I am illiterate in algebra/set theory, so I hope you will forgive my ignorance.
It is known that the symmetric group of a finite set is generated by elementary permutations. More precisely, $Sym\{1,...,n\}$ is generated by $(1,2),...,(n-1,n)$. Now to what extend does this generalize to infinite sets?
a. For instance, is $Sym(\mathbb{N})$ generated by $(1,2),...$ ? I know that the group is of cardinality at least continuum (take Riemann's theorem on conditionally converging sequences). But so is that of the set of natural sequences, so I have some hope for an injective map. If not, what would be a good generalization of the construction that works?

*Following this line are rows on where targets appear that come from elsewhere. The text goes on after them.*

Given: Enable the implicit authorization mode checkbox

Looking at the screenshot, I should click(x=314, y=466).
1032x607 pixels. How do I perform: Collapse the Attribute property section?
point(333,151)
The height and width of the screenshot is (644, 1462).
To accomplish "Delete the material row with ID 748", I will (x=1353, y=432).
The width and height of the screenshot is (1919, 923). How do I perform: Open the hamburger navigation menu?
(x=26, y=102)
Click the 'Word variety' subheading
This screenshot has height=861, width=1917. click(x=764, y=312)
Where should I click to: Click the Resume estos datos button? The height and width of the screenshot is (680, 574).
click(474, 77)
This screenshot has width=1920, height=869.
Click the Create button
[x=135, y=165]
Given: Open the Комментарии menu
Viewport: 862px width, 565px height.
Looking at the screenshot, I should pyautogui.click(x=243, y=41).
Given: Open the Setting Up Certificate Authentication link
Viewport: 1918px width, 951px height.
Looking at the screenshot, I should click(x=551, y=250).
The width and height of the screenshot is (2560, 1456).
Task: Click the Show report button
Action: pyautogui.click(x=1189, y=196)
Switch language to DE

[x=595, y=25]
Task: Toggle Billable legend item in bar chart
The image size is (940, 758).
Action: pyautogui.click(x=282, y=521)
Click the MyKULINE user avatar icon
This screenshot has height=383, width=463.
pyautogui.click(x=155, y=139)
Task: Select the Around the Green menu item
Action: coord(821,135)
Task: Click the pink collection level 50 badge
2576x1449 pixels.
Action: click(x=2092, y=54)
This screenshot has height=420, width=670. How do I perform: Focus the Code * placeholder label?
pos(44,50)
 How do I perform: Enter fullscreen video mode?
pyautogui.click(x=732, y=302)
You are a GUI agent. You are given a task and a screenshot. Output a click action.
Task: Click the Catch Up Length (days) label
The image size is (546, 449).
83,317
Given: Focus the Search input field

b. What about $Sym(\mathbb{R})$? I am not even sure what 'generate' would mean in this case, a composition of a continuum number of elements? Say, a function $\mathbb{R}\mapsto G$, where G is the set of generators. Can $Sym(\mathbb{R})$ be injectively mapped into the set of maps $\mathbb{R}\mapsto G$ for some meaningful $G\subset Sym(\mathbb{R})$? Can $G$ be
$$ G=\{P_{x,y}| x\in\mathbb{R}, y\in\mathbb{R}_+\},\quad P_{x,y}(t)=x\chi_{\{x-y\}}(t)+(x-y)\chi_{\{x\}}(t)+t(1-\chi_{\{x-y\}}(t)-\chi_{\{x\}}(t)), $$
where $\chi_A$ is the characteristic function of $A\subset\mathbb{R}$. In other words, $P_{x,y}$ just permutes $x$ and $x-y$.
If not, what would be a working alternative? Thank you.